*** 本文
そこには、男には出来ないような美しさもあるし、なんだかとても「やり返せた」感じがする。

僕が男の側であるにもかかわらず。

人類史という借金

人類がいわゆる猿よりもはっきりと人類らしくなったころ、どんな暮らしをしていたのかも、科学技術の進歩で徐々に明らかになってきている。

すべてアフリカで起こったことだと、みんな思ってた。

ところが、ユーラシア大陸全土で、各々別々に進化したその一群が、再びアフリカに戻り、それが人類となったという説も有力になりつつある。

すでに、別の野蛮な猿だとも思っていた、ネアンデルタール人やデニソワ人などの旧人との交雑も明らかになってる。

日本人である僕もその血を引いているのです。

だけども、そんなことよりも、もっともっと、うんと昔から、「男と女」は存在したのです。
******
■ **小課題**: 本文の「ところが、ユーラシア大陸全土で」で始まる段落を、要点を保ったまま、より短く書き直しなさい。
*** データ欄
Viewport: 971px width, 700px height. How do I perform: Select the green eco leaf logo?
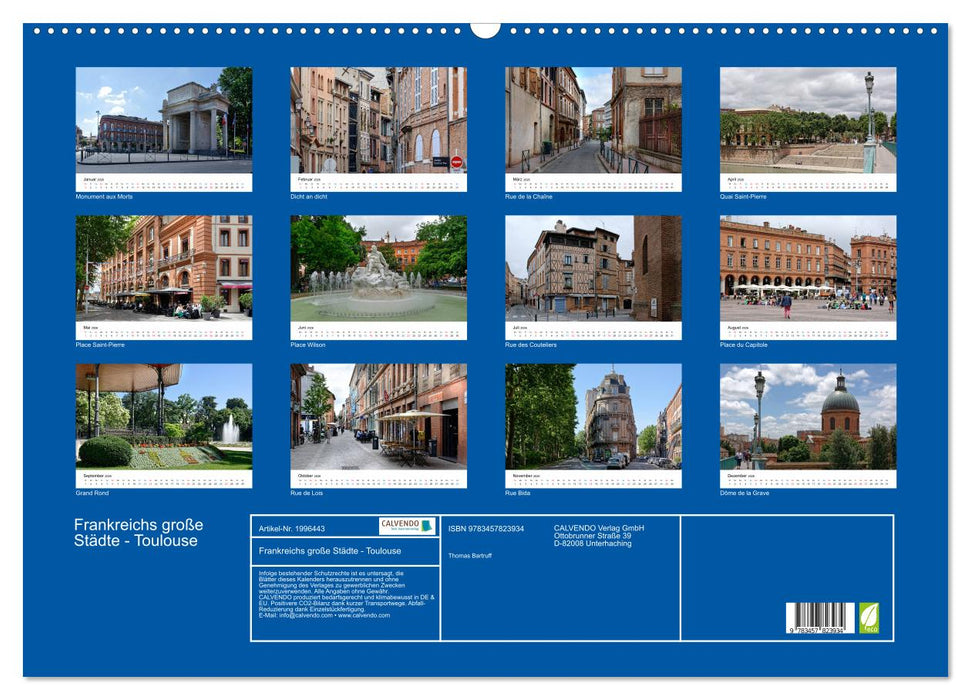869,615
******
■ **課題の解答**: ユーラシア全土で別々に進化した一群がアフリカに戻り人類になったという説も、有力になりつつある。